Work request:
Copy out exactly the stretch of the listing below that begins at the line containing "Image resolution: width=903" and ends at the line containing "Align text to the right", and copy nothing outside it.

*** Provided information ***

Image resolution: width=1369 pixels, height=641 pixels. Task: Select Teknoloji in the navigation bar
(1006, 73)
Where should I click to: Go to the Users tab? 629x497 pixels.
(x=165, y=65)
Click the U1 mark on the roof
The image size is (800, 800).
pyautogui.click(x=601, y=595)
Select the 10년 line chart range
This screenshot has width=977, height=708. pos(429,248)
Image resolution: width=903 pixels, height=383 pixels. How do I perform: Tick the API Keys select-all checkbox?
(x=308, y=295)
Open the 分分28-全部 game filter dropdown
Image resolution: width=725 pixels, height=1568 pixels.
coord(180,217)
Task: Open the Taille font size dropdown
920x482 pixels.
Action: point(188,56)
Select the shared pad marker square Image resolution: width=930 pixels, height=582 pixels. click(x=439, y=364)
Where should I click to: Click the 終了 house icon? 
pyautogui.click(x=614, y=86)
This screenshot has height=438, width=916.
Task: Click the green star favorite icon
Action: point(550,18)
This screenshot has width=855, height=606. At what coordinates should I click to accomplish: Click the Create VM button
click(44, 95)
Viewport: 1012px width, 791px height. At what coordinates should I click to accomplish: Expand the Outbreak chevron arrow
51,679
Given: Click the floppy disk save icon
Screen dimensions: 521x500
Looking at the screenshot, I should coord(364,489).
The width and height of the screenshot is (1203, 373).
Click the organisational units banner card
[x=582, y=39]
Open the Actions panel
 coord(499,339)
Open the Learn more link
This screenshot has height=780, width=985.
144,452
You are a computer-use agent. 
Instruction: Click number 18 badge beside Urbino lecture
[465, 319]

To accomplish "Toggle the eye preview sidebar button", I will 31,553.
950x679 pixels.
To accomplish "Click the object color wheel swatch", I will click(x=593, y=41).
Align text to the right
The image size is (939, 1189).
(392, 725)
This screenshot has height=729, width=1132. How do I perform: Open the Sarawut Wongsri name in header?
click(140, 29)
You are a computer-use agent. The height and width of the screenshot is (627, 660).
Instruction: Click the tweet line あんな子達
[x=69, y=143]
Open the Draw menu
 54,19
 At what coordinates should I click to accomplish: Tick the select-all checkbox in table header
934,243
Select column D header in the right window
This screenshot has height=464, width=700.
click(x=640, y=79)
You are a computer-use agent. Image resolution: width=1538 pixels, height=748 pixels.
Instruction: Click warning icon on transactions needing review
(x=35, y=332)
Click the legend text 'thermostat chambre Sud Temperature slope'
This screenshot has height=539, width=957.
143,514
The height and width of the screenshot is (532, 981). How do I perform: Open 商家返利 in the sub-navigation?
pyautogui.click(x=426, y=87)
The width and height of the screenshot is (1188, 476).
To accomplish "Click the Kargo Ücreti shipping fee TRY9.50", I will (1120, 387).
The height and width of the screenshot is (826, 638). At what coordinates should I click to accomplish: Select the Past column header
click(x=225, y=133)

***

Answer for this exercise:
Image resolution: width=903 pixels, height=383 pixels. How do I perform: Tick the API Keys select-all checkbox?
(x=308, y=295)
Open the 分分28-全部 game filter dropdown
Image resolution: width=725 pixels, height=1568 pixels.
coord(180,217)
Task: Open the Taille font size dropdown
920x482 pixels.
Action: point(188,56)
Select the shared pad marker square Image resolution: width=930 pixels, height=582 pixels. click(x=439, y=364)
Where should I click to: Click the 終了 house icon? 
pyautogui.click(x=614, y=86)
This screenshot has height=438, width=916.
Task: Click the green star favorite icon
Action: point(550,18)
This screenshot has width=855, height=606. At what coordinates should I click to accomplish: Click the Create VM button
click(44, 95)
Viewport: 1012px width, 791px height. At what coordinates should I click to accomplish: Expand the Outbreak chevron arrow
51,679
Given: Click the floppy disk save icon
Screen dimensions: 521x500
Looking at the screenshot, I should coord(364,489).
The width and height of the screenshot is (1203, 373).
Click the organisational units banner card
[x=582, y=39]
Open the Actions panel
 coord(499,339)
Open the Learn more link
This screenshot has height=780, width=985.
144,452
You are a computer-use agent. 
Instruction: Click number 18 badge beside Urbino lecture
[465, 319]

To accomplish "Toggle the eye preview sidebar button", I will 31,553.
950x679 pixels.
To accomplish "Click the object color wheel swatch", I will click(x=593, y=41).
Align text to the right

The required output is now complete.